I was PA to the director. I was sent to a special secretarial college in Bristol, and put up in the YMCA. I came bottom all the time! Eventually I qualified, and when Mr Morland would dictate a letter, I’d give him a letter that had so much Tipp-Ex on it that it couldn’t be folded!
[Martin, Morlands]

I suppose when you were older you had to keep your nose to the grindstone and get on with your work, and we only had a quick chat if the boss went out for something. But we noticed that these young girls would talk about what they did the night before or what they watched on telly, even when the boss was there. And I was sort of over them, and I used to say, girls you know, we’ve got a deadline to meet.
[Gloria, Baily’s]

There was no real computers at that time but there was a computer room down, down sort of in the middle of the factory where there were guys with long hair and nobody really knew what they did.
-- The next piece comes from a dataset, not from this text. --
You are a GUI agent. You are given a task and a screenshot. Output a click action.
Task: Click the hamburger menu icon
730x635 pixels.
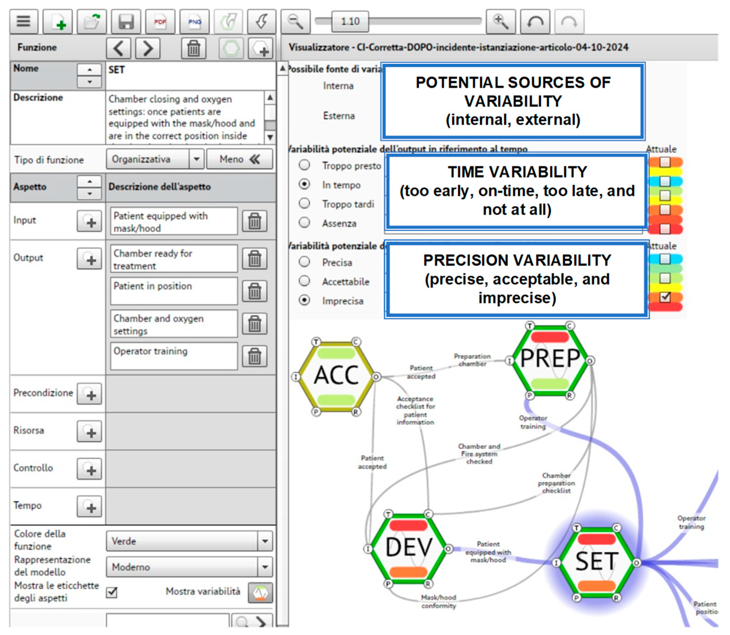[x=23, y=21]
But it had big, big wheels, like the size of, you know about a meter across.
[Tim, Morlands]

This article explained a new system whereby maintenance men were better paid and work was more closely regulated. "The system has been given a flying start by all concerned."
Photo: Morlands Magazine, Summer 1963
This article explained a new system whereby maintenance men were better paid and work was more closely regulated. “The system has been given a flying start by all concerned.”
Photo: Morlands Magazine, Summer 1963

They paid you – I think it was about £6 a week they paid – and you went to college for a year but the terms were that you came back and worked in the factory, in the offices, during the college holidays.
[Caroline T, Morlands]

Photo from an article about the 'Powers Punched Card Accounting System' introduced in 1953. "A trained operator can punch up to 500 cards per hour."
Photo: Morlands Magazine, Spring 1953
Photo from an article about the ‘Powers Punched Card Accounting System’ introduced in 1953. “A trained operator can punch up to 500 cards per hour.”